Segment Open
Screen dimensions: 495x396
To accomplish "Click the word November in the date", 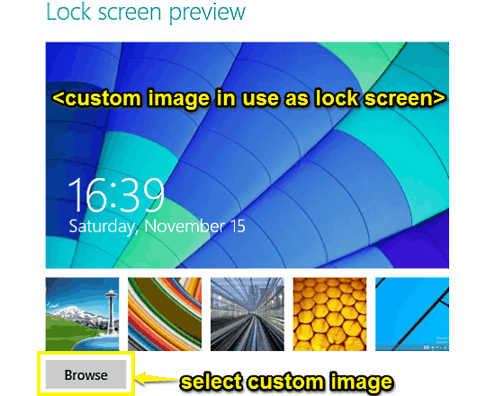I will (x=185, y=226).
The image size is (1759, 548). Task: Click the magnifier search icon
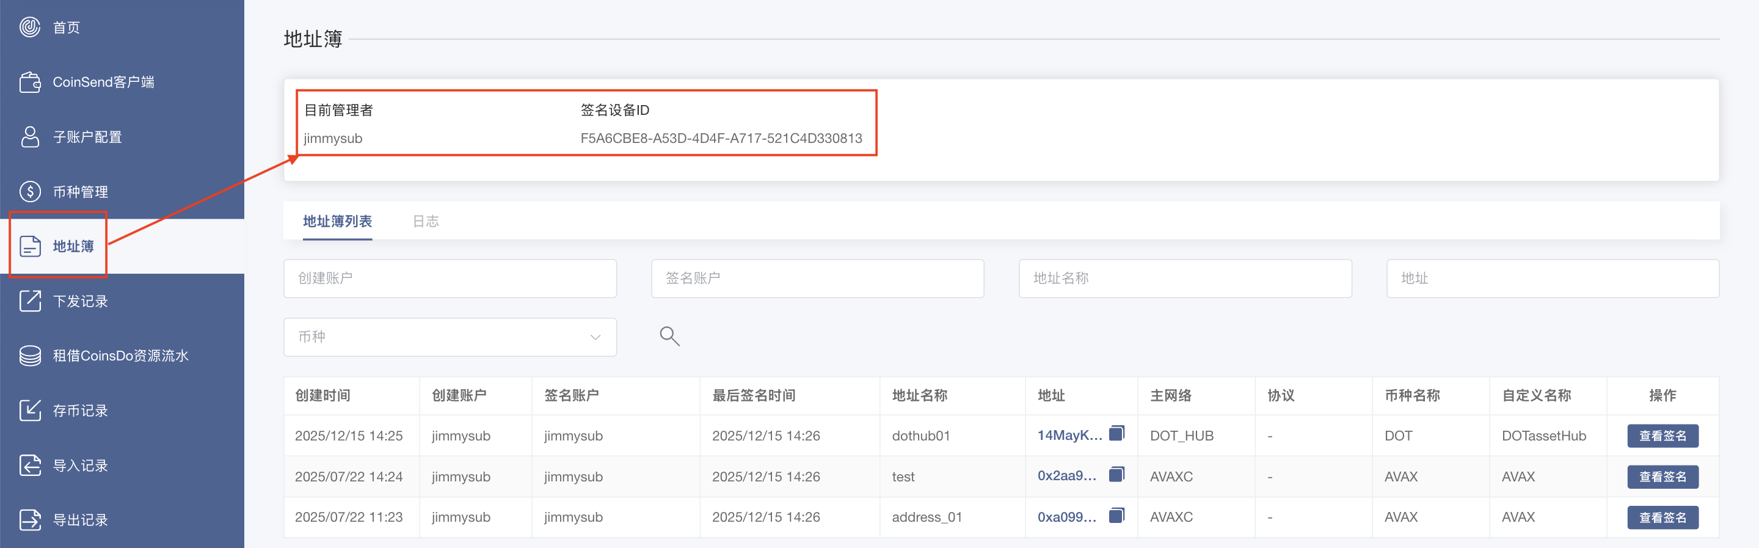click(x=669, y=336)
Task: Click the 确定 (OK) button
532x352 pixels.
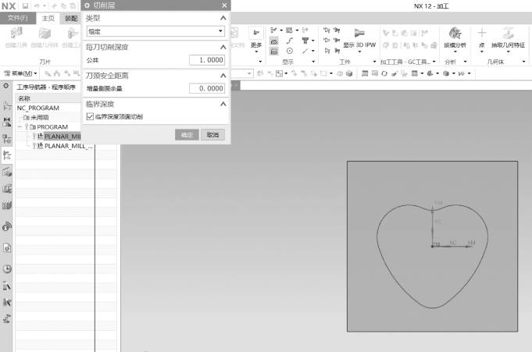Action: 187,134
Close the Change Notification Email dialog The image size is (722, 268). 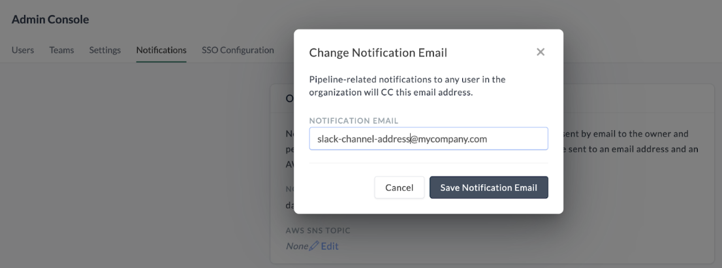click(x=541, y=52)
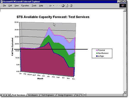This screenshot has width=129, height=98.
Task: Click the Forward arrow toolbar icon
Action: (x=57, y=6)
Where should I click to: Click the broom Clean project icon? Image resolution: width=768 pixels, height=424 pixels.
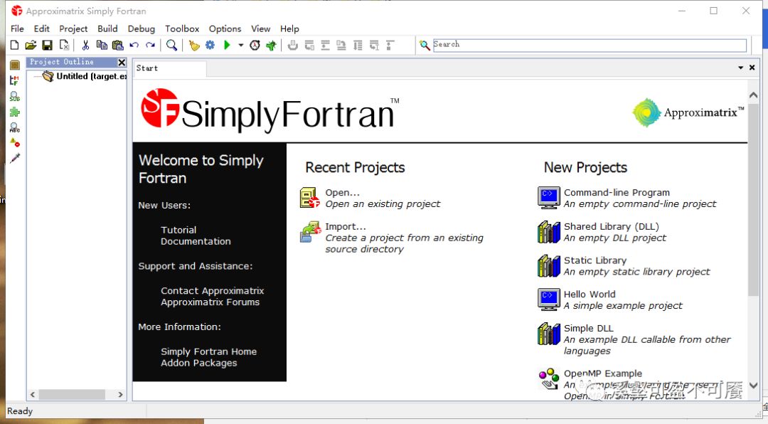[x=193, y=44]
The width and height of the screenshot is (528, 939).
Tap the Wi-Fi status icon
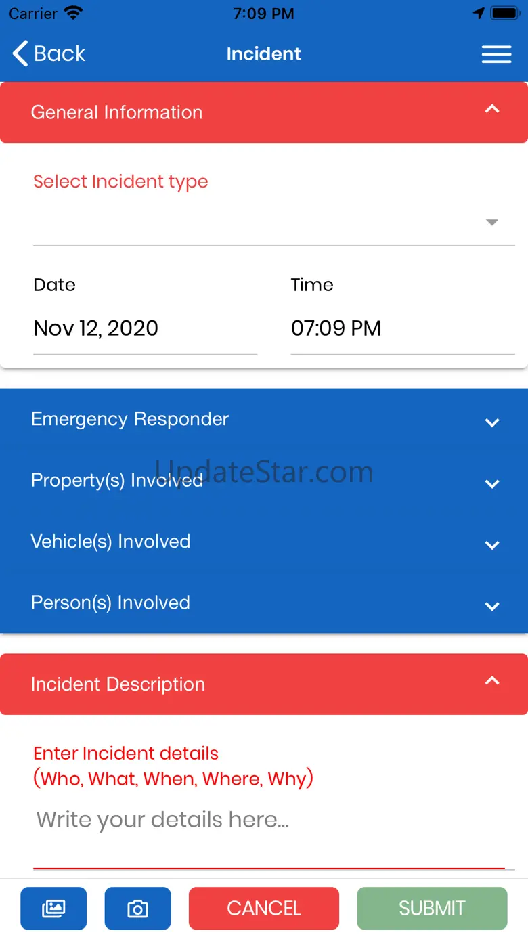point(72,13)
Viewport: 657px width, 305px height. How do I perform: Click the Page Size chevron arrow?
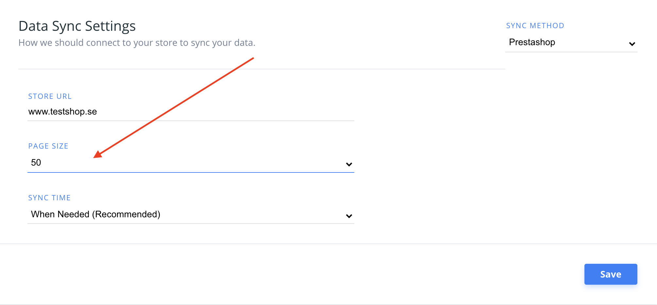pos(349,164)
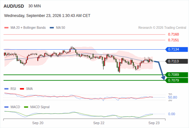Select the 0.7079 green support tag
Viewport: 189px width, 128px height.
coord(177,80)
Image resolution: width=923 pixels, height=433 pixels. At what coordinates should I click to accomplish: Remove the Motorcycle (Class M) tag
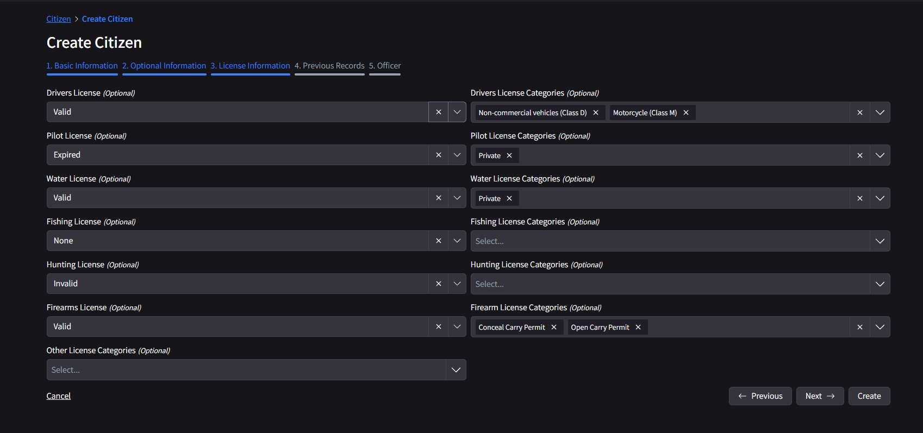point(686,112)
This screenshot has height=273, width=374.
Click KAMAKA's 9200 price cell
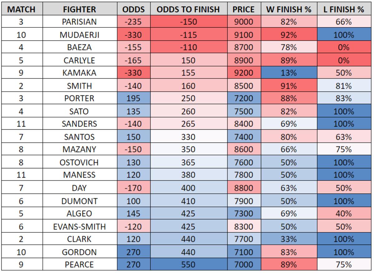(x=243, y=73)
Segment Closed
Copy out, with no pictures, the lines from the one containing "Where should I" through the last line of the data above, both ends included and each word unchanged.

### Task solution
Where should I click to: Click the broom Clean project icon? Image resolution: width=768 pixels, height=424 pixels.
[x=193, y=44]
The width and height of the screenshot is (528, 939).
Tap the Wi-Fi status icon
point(72,13)
Viewport: 657px width, 305px height. How do I perform: Click the Page Size chevron arrow?
pos(349,164)
Select the 0.7079 green support tag
Viewport: 189px width, 128px height.
coord(177,80)
Image resolution: width=923 pixels, height=433 pixels. At what coordinates should I click to accomplish: Remove the Motorcycle (Class M) tag
point(686,112)
This screenshot has height=273, width=374.
Click KAMAKA's 9200 price cell
(x=243, y=73)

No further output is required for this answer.